In turn, governments and central banks will apply the real-time economic insights that CBDCs yield to nudge and incentivise behaviour. An upside will be a wider range of levers available to policymakers for tackling anthropogenic climate change. I anticipate more to emerge from the unintended consequences of this unimaginable level of surveillance and control though.

So, the question then turns to regulation. In this new world of hyperconnectivity, hypergovernment, hypercapitalism, hypercensorship, hypercomplexity and hyperobjects, who will regulate the regulators?

john.grant

Oodles of training data

john.grant

Large proportion of google queries are of the form compare and contrast two terms, concepts, methods, approaches, products… Two signals emerging from the capabilities of ChatGPT that lead in opposing directions:

1/ ChatGPT marks the dawn of a new burgeoning adtech era :nauseated_face:

2/ ChatGPT marks the end of adtech. In this case a subscription aggregation or pooling service would be needed. Goes back to my inkling Elon is positioning for this inevitability by establishing Twitter as the default messaging, voting and CBDC app…

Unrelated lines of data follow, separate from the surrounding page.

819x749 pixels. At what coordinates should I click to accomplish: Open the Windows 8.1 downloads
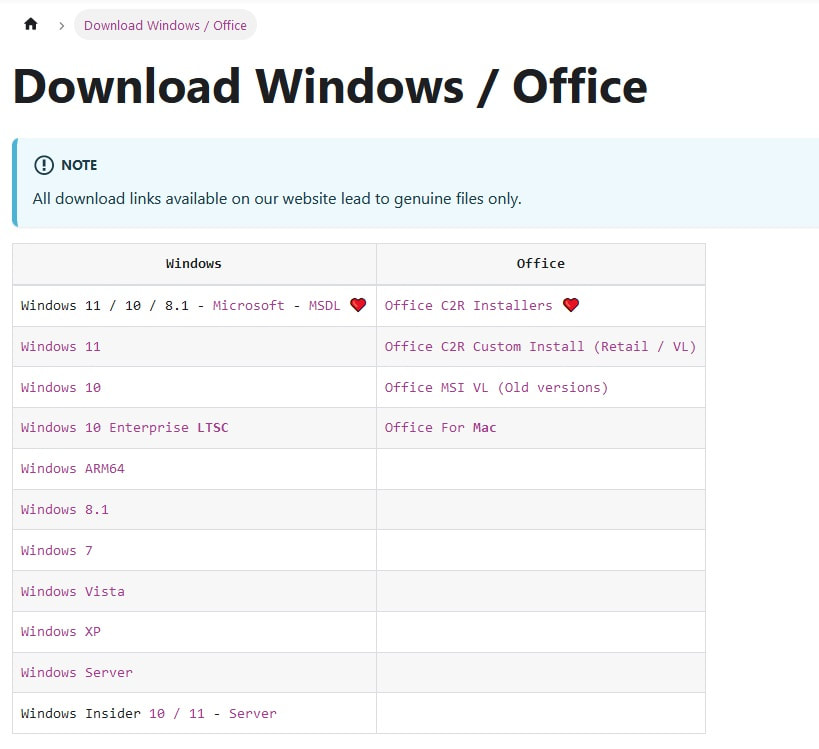[65, 509]
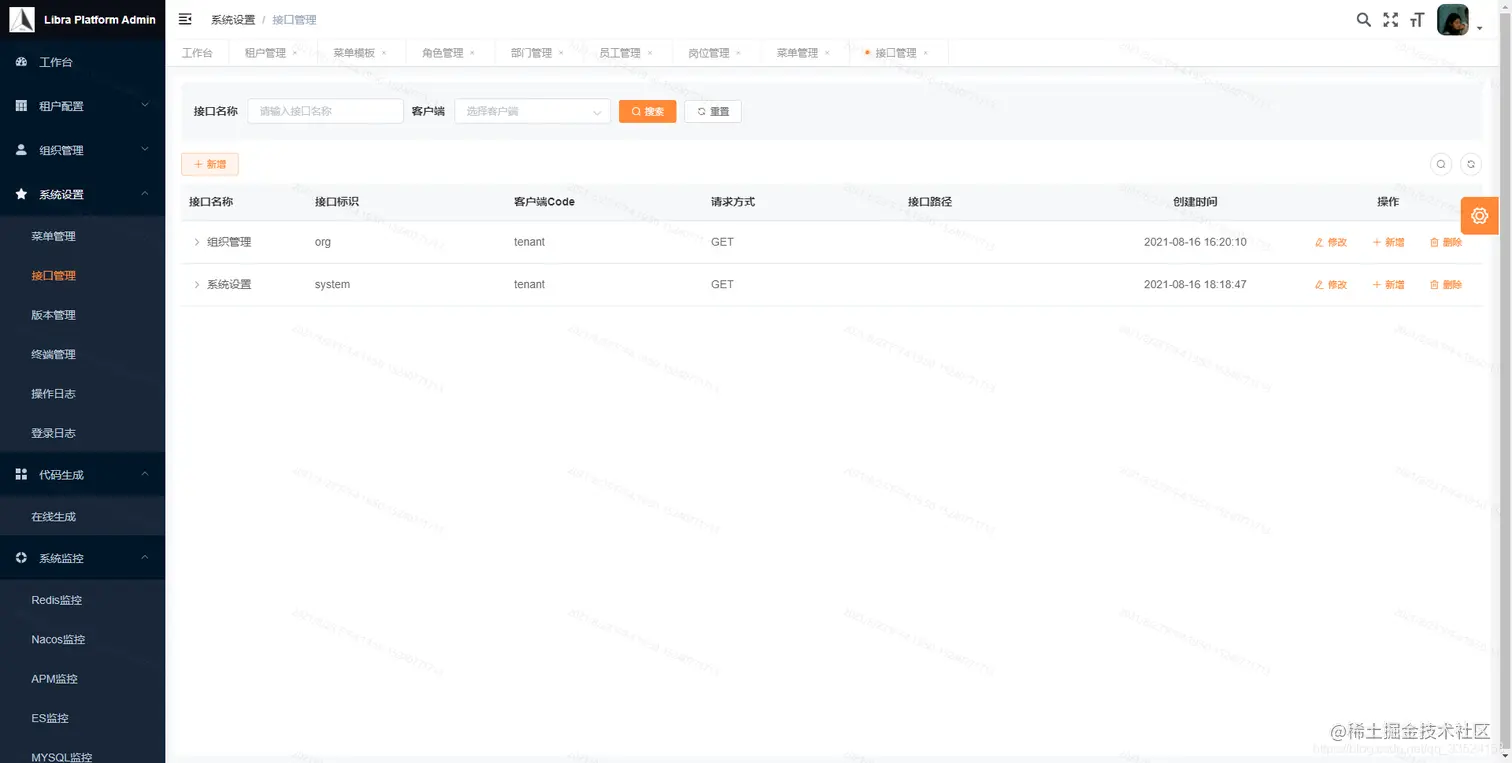
Task: Click the circular search icon above the table
Action: pyautogui.click(x=1441, y=164)
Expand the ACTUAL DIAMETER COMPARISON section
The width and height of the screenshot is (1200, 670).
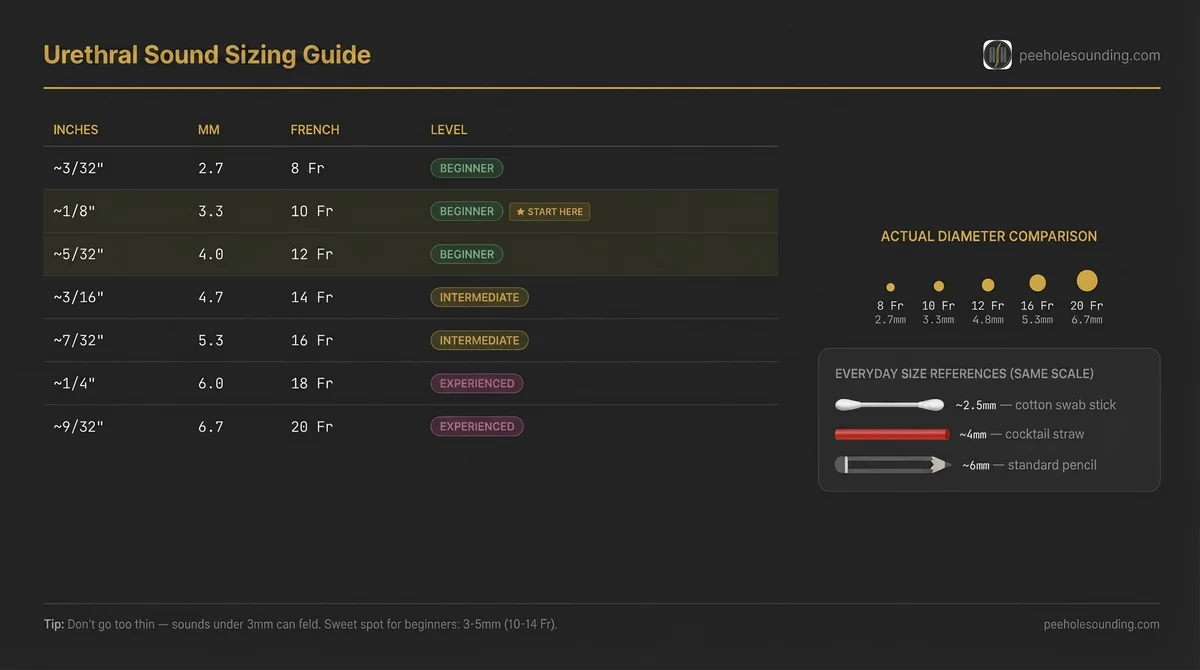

Which one? Or are there other signals I’ve missed?

john.grant

Twitter Becomes X Corp as Musk Advances ‘Everything App’ Hopes

john.grant

With latest version of app, you can DM reply to any message in the thread (not just most recent) and use any emoji reaction.

Release of encrypted DMs V1.0 should happen tomorrow. This will grow in sophistication rapidly. The acid test is that I could not see your DMs even if there was a gun to my head.

Coming soon will be voice and video chat from your handle to anyone on this platform, so you can talk to people anywhere in the world without giving them your phone number.